- [Work item]: Every line below between the one holding "Screen dimensions: 1080x579" and the one holding "Switch to the 图层 panel tab", inclusive, should be copied exactly, and no other line.

- [Source data]:

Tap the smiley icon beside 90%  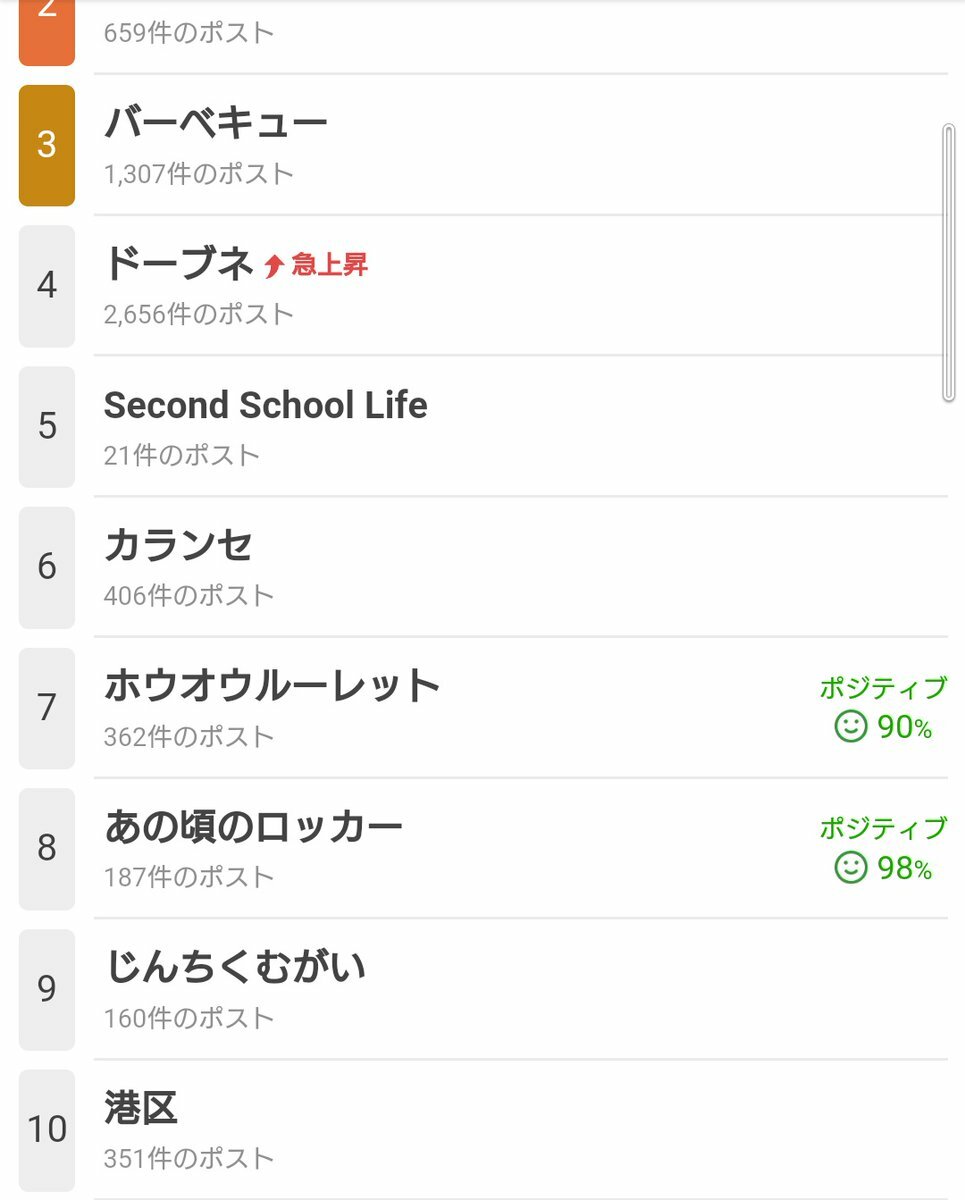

---

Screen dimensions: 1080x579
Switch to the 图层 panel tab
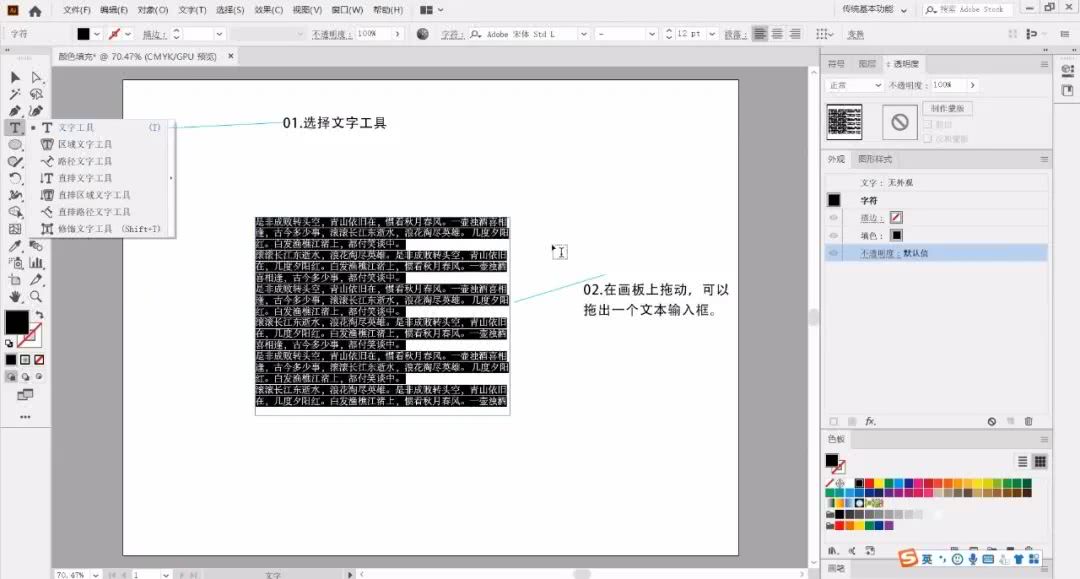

==

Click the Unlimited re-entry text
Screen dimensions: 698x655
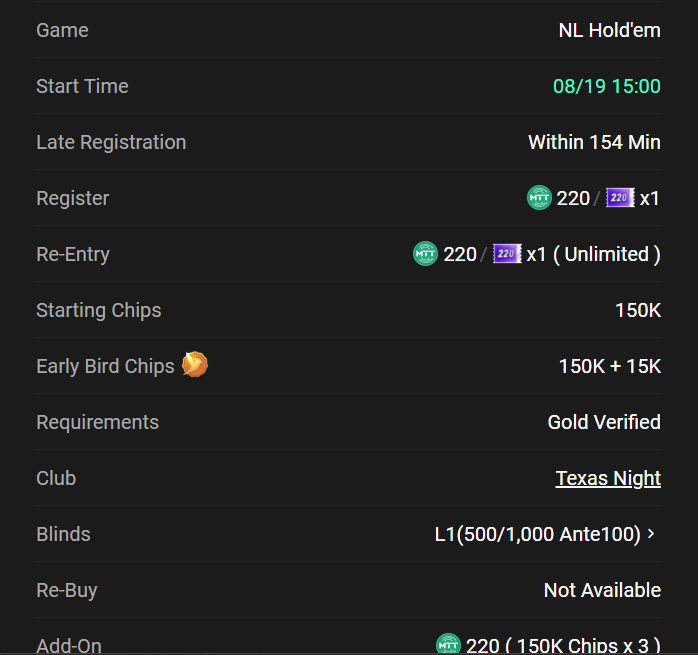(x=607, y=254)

- [Answer box]:
Screen dimensions: 1080x579
Switch to the 图层 panel tab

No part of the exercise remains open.